For your convenience I repeat the setting. Let $(M^{2n+1}, \eta, \xi, g)$ be a compact Sasakian manifold and $\pi_\alpha: U_\alpha \rightarrow C^n$ the submersions defining the characteristic foliation on $M$.

Hamiltonian holomorphic vector fields are introduced to be complex vector fields $X$ on $M$ such that the field $d\pi_\alpha X$ is holomorphic and the function $u_X := i \eta(X)$ is such that $\iota_X \frac 1 2 d\eta = i \bar \partial_B u_X$.

Let $h$ be a real basic function such that $\rho^T - (2n+2)\omega^T = i \partial_B \bar \partial_B h$ (transverse Ricci form and transverse Kaehler form).

They consider normalized vector fields.

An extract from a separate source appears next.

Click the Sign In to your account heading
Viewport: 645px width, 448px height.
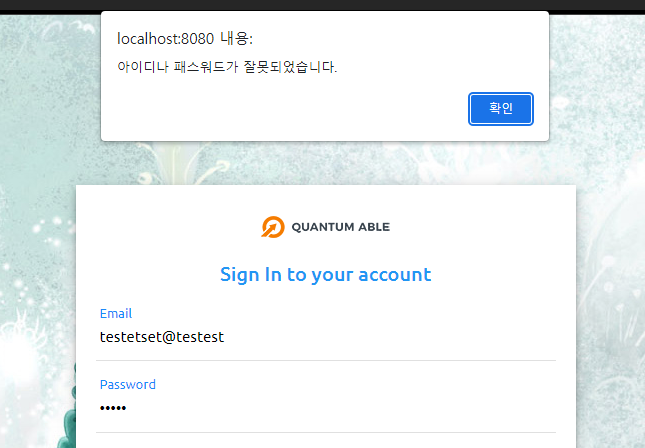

They are the ones such that $\int_M u_X e^h (1/2 d\eta)^n \wedge \eta = 0$.

It can be checked that the set of Hamiltonian holomorphic vector fields is closed under the Lie bracket.

Is it true also for normalized ones?

After using Theorem 5.1 of the paper which states that the space of normalized ham holo flds is in correpspondance with the $2n+1$ eigenspace of the operator on complex valued basic functions $$ \Delta^h u = \Delta u - \nabla^i u \nabla_i h $$ where $\Delta$ is the basic laplacian and $\nabla$ the transverse LC connection.

The correspondence is given by $u \mapsto u \xi + \nabla^i u (\partial_{z_i} - \eta(\partial_{z_i})\xi)$. Btw this is where I have another question. Shouldn't it be $u \mapsto -iu \xi + ...$ in order to have a hamiltonian holomorphic vector field in the above sense?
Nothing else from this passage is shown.